An image of the horizon of the valley below Triglav, created using GIS code.

(For those interested, my code to create this image can be found here.)

This image is basically made of layers of equidistant elevation graphs as seen from a central point. The darker the blue area, the more distant the elevation layer; the lighter the blue area, the closer the elevation layer. The highest points drawn represent the horizon line. If a GPS satellite is below this line in the sky, our device probably can’t see (or be seen) by it. (Note, though, that although the image is drawn as flattened rectangle, in reality you would need some basic knowledge of spherical geometry to properly compute the area below the horizon.)

This method can be helpful in situations such as mountain hiking where you may go from being in a deep canyon (with poor GPS reception) to being on a mountain ridge (with much better reception). This can be a useful indicator of which parts of your track may be more error-prone.

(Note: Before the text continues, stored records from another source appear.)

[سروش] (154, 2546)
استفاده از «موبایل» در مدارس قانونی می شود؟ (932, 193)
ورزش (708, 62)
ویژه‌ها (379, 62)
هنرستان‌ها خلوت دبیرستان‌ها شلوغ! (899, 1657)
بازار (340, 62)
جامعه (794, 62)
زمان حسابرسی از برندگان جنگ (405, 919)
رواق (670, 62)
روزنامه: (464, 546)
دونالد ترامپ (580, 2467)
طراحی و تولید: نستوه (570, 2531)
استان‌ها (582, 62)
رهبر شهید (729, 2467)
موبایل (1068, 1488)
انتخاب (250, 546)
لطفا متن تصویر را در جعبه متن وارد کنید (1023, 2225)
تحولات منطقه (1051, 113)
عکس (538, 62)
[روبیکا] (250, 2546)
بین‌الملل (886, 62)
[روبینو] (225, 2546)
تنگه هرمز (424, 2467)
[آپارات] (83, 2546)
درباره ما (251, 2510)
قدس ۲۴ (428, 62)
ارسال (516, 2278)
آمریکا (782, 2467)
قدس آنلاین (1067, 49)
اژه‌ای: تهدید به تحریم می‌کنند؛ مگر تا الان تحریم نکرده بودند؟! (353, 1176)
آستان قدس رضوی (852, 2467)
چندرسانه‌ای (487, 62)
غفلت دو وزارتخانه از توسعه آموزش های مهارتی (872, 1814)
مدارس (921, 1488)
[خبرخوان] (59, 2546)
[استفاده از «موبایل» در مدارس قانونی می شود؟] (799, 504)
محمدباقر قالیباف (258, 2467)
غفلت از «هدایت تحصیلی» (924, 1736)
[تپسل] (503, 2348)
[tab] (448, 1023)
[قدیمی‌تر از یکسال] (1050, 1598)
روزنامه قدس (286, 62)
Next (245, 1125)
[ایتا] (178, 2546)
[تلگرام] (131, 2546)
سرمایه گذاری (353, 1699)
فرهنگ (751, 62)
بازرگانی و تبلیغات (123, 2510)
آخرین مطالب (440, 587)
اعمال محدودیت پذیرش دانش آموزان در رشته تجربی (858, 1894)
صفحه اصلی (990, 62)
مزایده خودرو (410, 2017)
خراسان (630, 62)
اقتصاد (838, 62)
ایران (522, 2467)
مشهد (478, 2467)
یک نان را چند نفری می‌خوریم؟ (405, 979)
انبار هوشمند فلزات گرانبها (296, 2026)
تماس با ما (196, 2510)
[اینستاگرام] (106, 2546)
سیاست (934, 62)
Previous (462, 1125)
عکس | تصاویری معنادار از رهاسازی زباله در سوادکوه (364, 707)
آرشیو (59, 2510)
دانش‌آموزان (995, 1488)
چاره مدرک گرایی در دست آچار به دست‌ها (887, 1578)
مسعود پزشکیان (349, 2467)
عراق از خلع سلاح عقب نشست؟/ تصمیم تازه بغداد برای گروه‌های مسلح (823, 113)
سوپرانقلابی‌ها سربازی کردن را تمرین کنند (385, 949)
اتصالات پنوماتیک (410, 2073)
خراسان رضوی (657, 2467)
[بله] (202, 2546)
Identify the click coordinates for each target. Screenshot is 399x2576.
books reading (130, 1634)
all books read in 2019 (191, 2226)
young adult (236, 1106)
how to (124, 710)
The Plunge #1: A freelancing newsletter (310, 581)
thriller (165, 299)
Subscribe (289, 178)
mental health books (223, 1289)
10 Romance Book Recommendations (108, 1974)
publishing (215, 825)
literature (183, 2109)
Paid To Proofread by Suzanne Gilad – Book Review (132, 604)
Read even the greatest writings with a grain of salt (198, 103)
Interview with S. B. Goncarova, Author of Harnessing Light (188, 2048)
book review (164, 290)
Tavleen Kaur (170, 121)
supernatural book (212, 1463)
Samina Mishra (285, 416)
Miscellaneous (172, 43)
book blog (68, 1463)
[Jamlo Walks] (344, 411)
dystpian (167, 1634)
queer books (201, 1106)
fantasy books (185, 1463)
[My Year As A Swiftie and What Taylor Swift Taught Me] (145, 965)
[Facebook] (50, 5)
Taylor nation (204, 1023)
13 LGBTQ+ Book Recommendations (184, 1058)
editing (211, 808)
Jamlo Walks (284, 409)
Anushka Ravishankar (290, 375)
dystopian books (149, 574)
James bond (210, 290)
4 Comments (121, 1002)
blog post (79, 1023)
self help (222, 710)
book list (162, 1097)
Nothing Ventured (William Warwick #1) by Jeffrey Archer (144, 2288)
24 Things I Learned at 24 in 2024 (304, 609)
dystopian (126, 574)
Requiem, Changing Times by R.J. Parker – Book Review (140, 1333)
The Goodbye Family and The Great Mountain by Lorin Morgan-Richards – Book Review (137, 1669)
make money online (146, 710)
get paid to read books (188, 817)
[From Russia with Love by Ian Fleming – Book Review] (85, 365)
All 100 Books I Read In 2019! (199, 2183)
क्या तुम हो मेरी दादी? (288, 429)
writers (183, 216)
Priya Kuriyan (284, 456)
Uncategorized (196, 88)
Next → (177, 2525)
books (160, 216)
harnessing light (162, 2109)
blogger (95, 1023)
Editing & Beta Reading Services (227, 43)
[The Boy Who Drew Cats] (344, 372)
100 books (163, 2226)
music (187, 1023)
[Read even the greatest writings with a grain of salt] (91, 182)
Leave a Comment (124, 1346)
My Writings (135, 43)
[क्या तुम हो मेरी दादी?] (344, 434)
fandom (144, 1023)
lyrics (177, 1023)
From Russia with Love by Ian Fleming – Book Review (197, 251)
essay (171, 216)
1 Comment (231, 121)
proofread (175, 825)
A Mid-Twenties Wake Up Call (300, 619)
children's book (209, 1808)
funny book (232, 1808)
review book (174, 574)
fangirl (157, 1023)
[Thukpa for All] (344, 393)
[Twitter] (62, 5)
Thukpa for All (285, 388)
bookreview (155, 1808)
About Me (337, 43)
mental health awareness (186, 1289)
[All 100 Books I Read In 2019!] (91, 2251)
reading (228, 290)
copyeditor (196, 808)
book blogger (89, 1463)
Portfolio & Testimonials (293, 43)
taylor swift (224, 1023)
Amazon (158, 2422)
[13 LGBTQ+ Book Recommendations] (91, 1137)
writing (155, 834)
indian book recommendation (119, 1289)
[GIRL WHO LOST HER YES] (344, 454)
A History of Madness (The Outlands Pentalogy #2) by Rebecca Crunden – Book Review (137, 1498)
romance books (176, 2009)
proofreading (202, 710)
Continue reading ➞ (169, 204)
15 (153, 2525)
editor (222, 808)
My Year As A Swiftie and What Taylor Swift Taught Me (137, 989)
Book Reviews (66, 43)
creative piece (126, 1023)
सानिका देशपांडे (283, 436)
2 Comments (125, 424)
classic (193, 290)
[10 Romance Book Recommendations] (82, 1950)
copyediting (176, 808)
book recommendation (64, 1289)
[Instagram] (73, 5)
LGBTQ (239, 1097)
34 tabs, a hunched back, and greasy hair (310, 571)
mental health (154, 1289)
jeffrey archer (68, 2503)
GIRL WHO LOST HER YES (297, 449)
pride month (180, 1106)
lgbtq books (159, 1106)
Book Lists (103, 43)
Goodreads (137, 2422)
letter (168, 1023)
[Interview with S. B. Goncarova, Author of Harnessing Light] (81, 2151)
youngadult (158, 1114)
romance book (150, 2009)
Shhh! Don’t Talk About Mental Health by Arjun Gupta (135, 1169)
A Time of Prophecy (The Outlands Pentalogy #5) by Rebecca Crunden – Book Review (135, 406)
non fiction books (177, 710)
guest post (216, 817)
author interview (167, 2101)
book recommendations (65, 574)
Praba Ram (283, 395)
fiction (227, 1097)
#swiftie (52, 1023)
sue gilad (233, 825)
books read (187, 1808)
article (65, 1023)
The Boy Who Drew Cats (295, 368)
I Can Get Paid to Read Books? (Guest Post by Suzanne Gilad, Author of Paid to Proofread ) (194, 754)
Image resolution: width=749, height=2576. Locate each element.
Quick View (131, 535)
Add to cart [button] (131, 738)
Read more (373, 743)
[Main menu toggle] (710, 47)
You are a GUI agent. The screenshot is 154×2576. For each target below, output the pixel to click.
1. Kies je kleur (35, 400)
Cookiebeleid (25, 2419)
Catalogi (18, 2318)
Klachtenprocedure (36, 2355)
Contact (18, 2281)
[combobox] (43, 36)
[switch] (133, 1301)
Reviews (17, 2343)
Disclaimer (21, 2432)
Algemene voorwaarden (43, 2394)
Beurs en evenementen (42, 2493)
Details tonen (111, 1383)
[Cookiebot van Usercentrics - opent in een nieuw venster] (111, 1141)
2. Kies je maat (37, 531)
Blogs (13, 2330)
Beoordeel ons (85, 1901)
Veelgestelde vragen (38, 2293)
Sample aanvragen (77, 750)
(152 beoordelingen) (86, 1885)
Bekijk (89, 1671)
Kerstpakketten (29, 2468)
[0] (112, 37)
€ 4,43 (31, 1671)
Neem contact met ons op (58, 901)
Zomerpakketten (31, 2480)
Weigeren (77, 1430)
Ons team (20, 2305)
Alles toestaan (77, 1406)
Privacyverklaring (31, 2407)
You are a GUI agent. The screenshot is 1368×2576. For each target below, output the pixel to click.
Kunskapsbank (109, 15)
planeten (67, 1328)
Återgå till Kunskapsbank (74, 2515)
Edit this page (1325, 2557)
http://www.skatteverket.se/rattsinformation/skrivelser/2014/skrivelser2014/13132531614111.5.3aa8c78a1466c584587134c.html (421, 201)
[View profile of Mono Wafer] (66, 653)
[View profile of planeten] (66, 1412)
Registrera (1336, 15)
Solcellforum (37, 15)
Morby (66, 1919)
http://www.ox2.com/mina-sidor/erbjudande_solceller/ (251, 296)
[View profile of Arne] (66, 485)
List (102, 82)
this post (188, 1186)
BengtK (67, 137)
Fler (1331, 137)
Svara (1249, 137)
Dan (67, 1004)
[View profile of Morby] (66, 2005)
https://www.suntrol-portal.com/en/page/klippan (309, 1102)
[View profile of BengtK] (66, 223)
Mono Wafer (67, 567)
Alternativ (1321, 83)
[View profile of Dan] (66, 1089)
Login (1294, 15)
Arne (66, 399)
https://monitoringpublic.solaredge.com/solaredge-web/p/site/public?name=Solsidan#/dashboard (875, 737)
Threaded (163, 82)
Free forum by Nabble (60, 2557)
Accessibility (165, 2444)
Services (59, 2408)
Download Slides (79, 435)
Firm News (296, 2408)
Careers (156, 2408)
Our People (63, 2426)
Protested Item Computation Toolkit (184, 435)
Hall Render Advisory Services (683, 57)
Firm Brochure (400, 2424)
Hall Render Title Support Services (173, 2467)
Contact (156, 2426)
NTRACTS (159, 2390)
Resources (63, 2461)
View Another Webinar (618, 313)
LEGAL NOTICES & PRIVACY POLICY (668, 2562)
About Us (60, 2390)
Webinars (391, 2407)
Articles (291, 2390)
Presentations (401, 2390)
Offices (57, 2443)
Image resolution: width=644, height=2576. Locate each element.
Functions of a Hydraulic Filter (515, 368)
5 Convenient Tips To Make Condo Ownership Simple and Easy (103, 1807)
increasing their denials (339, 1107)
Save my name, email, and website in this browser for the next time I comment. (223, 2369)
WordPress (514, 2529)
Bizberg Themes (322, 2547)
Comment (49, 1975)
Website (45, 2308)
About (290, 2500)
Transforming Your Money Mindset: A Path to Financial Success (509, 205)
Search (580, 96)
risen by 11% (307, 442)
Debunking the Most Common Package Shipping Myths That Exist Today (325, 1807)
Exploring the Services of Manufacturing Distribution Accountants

Another thing to keep in mind is that this is no silver bullet for detecting GPS elevation errors. First of all, most parts of the Earth are not mountainous and, even when they are, it is in our psychology to overestimate elevations; the actual percentage of the visible sky is greater than 75% in the vast majority of inhabited regions. But nonetheless, this method can be helpful in certain situations, such as mountain hiking where you may go from being in a deep canyon (with poor GPS reception) to being on a mountain ridge (where the satellite reception is probably much better). While this method is not an absolute measure of how many errors the track has, it can be a useful indicator of which parts of your track may be more error-prone than others.

Wrap up

We’ve discussed some of the more common types of GPS tracking errors to expect with low-end GPS devices. We’ve provided an understanding of what causes them as well as some GIS programming techniques for correcting them.

In some cases, we can correct the track with a high degree of confidence. In other cases, we can at least alert the user to portions of the track that appear questionable. In cases where we are unsure, there is always the option of enabling the user to fix the track himself, aided by aerial imagery and maps. Our probabilistic guesses can help highlight those portions of the track where we’ve detected a higher probability of errors.

In many cases, the techniques we’ve outlined can be a satisfactory “80% solution”, providing users of low-end GPS devices with a reasonable level of automated improvement of the accuracy of their GPS tracks.